Centre for Legal Education and the Legal Profession (CLELP) Speaker Series
Professor Luke Mason – Friday 5 December, 12-1pm GMT
Legal Thinking as a Technology: Post-Human Modalities and Legal Education and Practice
You can register here: CLELP Speaker Series – Professor Luke Mason
GenAI and connected technologies will disrupt legal practice and the content of the law in multifarious ways. However, much of the source of moral panic within legal education, and of the excitement and anxiety around technological disruption within the provision of legal services, stems from the way in which LLMs seem to be able to mimick human legal reasoning. This paper examines the nature of legal reason and how the specific human modalities of law’s epistemic core possess their own technological essence. The author seeks to show that while GenAI can mimick and simulate certain legal modalities very successfully, this also highlights the things which only humans should do and how these can be used innovatively (or not) in both education and practice.
About the Speaker
Luke Mason is a philosopher and legal theorist whose work focuses on labour law, legal philosophy and legal education. He joined the University of Westminster in 2021 as Professor of Jurisprudence and Head of Westminster Law School.

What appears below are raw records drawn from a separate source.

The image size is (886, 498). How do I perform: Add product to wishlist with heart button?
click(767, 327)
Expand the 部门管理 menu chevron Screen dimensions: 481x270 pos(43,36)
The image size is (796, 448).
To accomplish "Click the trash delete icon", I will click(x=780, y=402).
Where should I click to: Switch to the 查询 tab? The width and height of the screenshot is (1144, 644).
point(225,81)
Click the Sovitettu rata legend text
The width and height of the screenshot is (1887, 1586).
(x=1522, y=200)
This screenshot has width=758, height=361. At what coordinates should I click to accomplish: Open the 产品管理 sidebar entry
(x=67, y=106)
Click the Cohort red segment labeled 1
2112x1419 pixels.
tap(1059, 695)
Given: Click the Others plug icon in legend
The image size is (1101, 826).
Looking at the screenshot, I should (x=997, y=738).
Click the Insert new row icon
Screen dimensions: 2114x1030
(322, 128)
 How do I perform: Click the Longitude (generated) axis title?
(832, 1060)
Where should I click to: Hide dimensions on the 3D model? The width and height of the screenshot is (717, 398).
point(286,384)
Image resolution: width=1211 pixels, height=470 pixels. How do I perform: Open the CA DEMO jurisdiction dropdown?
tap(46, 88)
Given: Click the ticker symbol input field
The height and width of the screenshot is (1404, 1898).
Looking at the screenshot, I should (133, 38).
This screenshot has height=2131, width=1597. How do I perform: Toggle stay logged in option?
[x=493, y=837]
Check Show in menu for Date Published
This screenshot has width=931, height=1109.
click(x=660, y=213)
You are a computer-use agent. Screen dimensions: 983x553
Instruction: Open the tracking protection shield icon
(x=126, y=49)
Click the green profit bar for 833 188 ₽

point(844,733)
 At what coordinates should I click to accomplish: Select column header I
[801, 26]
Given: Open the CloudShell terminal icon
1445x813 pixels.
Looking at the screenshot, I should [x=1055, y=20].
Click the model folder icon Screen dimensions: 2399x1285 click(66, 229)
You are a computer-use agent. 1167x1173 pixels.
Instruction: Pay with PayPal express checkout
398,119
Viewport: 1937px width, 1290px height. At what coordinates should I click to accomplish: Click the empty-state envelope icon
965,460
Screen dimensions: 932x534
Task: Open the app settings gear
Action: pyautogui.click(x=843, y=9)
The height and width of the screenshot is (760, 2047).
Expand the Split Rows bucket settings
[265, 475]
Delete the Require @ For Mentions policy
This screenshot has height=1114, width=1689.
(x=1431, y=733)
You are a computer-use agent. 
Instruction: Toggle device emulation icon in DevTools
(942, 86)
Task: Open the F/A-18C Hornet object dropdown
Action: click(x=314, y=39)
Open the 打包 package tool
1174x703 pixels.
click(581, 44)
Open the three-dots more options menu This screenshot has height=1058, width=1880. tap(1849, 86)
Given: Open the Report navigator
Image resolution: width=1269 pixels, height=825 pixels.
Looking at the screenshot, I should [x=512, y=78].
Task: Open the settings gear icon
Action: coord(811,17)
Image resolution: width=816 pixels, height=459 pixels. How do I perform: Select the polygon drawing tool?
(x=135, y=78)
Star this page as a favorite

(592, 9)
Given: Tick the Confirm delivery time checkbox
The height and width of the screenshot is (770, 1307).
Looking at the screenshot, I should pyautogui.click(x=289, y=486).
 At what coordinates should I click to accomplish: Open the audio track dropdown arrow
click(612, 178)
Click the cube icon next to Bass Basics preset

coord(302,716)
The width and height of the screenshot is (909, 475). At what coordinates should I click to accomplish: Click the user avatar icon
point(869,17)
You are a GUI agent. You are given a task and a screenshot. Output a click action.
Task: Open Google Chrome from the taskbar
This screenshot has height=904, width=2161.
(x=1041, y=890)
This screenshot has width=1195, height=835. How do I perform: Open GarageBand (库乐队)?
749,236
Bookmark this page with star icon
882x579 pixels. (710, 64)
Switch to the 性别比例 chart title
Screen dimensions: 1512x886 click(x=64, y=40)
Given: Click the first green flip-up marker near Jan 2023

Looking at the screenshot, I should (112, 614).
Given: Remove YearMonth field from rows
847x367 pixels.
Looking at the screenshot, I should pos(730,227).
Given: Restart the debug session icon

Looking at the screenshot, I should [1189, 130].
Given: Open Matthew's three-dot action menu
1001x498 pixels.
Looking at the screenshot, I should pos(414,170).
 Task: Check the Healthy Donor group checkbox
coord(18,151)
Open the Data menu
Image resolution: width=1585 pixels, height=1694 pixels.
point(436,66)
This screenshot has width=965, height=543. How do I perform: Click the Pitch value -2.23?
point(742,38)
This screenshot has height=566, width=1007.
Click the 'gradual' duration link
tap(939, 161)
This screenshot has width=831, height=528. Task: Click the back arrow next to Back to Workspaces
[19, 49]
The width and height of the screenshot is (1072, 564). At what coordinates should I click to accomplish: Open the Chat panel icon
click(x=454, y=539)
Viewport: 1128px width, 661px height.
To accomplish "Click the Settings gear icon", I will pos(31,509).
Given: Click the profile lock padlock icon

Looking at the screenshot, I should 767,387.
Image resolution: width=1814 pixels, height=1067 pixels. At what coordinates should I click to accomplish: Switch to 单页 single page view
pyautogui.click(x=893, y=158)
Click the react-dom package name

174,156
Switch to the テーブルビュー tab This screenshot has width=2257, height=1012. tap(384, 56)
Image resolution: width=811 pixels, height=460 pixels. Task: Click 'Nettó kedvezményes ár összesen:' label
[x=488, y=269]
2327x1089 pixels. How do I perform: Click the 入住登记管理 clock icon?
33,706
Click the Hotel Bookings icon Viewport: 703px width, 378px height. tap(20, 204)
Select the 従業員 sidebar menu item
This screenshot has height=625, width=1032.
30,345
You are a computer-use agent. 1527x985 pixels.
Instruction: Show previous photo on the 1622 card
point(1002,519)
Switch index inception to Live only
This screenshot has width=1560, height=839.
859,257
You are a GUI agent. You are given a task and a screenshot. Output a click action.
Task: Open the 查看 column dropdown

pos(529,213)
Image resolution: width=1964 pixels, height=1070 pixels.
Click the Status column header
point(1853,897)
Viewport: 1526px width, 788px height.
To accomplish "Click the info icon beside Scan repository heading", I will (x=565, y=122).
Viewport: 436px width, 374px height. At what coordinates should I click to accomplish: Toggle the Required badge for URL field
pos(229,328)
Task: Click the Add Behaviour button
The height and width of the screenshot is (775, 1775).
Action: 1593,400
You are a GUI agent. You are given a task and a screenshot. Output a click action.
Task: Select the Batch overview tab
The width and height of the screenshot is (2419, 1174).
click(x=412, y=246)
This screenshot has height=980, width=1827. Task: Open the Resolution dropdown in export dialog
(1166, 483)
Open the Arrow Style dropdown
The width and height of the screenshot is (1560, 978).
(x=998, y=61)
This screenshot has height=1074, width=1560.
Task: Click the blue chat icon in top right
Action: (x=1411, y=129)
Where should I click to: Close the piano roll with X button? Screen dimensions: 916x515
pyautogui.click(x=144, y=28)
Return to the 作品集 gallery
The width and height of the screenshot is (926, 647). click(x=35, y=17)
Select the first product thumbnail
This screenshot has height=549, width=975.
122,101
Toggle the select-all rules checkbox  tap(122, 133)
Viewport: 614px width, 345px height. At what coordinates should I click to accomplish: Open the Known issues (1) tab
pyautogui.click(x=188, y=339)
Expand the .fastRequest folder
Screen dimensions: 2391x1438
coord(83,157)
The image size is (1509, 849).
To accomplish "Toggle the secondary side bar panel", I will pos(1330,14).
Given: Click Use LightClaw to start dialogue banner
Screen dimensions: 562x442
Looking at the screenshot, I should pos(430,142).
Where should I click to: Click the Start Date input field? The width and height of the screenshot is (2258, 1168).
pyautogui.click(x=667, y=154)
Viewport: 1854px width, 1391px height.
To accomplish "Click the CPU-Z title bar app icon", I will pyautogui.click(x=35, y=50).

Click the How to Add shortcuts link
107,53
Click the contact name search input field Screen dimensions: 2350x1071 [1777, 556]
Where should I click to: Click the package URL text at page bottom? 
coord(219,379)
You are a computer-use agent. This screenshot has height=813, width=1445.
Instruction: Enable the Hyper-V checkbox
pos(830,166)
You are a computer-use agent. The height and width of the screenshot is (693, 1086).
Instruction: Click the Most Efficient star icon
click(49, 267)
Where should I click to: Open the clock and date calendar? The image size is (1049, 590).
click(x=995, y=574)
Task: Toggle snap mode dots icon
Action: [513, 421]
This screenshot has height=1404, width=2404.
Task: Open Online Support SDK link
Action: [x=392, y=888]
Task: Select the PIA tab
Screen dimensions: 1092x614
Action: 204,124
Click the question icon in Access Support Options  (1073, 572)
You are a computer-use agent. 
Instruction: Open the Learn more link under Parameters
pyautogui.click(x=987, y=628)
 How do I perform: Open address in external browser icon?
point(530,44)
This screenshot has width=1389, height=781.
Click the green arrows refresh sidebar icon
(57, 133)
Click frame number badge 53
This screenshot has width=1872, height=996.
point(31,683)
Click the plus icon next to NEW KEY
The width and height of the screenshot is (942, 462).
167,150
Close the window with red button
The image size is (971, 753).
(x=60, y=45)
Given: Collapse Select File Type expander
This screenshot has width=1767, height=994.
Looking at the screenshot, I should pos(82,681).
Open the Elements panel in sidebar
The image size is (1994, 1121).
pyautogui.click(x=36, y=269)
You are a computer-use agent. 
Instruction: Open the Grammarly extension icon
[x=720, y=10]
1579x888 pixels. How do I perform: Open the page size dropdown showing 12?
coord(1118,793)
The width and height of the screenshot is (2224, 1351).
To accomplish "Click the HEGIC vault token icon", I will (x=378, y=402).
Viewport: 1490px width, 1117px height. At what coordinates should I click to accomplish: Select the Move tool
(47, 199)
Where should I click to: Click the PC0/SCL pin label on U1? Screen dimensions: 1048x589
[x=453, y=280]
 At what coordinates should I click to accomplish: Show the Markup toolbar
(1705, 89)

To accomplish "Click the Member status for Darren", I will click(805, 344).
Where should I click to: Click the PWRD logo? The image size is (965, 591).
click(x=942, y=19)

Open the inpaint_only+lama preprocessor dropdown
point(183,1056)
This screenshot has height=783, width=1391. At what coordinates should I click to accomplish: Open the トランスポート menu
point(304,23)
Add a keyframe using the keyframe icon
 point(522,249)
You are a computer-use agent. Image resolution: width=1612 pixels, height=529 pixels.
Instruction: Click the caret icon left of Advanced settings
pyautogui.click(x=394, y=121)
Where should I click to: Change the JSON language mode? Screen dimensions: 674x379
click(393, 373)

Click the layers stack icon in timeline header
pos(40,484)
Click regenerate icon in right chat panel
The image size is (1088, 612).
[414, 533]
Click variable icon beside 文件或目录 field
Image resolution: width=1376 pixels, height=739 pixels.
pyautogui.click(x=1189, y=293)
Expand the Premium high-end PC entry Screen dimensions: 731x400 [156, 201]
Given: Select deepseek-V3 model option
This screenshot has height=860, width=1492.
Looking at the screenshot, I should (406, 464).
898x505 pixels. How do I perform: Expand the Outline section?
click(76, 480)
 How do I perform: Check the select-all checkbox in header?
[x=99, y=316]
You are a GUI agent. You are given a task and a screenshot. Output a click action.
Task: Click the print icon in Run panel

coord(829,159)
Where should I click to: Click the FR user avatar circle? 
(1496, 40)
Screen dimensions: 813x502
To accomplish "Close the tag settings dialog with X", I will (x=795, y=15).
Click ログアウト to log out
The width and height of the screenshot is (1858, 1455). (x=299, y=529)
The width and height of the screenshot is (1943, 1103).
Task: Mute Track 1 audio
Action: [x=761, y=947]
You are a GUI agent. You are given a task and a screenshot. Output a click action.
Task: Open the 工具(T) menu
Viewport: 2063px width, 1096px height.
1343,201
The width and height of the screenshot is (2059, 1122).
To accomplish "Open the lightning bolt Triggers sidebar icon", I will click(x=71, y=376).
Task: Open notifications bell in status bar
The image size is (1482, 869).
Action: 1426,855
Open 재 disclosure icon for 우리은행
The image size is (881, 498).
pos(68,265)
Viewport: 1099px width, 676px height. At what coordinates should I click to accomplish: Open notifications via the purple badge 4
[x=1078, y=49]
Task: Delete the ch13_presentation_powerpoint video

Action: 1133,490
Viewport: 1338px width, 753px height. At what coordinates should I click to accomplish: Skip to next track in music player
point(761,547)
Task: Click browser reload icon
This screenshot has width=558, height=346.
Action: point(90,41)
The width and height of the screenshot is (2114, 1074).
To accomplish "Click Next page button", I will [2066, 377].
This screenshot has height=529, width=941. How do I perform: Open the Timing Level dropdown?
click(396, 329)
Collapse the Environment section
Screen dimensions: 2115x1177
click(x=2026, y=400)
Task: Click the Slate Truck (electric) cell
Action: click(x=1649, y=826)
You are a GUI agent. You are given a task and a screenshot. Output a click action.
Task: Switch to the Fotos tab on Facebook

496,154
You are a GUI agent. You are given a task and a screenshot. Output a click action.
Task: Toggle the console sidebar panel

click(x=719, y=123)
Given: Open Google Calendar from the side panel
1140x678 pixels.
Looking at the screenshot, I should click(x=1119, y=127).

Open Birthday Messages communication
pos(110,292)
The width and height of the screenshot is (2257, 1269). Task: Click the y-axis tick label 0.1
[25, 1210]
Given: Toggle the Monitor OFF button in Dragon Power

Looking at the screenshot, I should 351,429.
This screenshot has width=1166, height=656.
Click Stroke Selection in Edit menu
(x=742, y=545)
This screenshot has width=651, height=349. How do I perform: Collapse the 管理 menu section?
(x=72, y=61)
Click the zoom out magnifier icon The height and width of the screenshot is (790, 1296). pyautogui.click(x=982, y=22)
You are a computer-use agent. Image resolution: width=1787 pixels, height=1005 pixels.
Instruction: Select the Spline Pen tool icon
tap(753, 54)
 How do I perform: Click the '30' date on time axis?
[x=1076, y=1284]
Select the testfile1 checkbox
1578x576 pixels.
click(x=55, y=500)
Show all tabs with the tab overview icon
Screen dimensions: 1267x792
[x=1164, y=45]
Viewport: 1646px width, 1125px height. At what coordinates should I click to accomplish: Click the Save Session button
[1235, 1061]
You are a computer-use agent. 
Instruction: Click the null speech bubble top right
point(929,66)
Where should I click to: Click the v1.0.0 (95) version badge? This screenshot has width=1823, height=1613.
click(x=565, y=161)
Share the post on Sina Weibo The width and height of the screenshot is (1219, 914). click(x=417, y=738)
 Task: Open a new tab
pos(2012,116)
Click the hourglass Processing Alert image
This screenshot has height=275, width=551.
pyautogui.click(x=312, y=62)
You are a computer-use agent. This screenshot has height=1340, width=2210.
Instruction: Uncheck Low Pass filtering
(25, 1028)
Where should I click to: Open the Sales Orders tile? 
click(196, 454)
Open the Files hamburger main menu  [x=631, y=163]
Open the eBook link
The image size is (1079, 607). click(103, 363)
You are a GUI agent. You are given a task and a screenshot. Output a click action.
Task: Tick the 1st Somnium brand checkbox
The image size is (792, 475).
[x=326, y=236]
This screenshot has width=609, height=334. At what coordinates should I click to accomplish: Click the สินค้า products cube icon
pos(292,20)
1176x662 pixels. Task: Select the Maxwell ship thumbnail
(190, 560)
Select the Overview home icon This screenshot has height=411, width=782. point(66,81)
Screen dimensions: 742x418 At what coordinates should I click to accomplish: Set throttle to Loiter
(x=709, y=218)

Luke’s research covers a broad range of fields. His primary doctrinal interest lies in labour law and social policy, in particular the legal construction and regulation of economic relationships in the context of work. Much of Luke’s work also looks at the nature of legal reasoning and thought, and their relationship with other areas of culture, as well as legal education and learning. Some of his recent work has explored the themes of his research in collaboration with artists, including the co-production of films, the display of works in museum exhibitions, and performative projects involving public engagement with legal and political philosophy. He has also worked extensively as a consultant and within policy in the UK and abroad.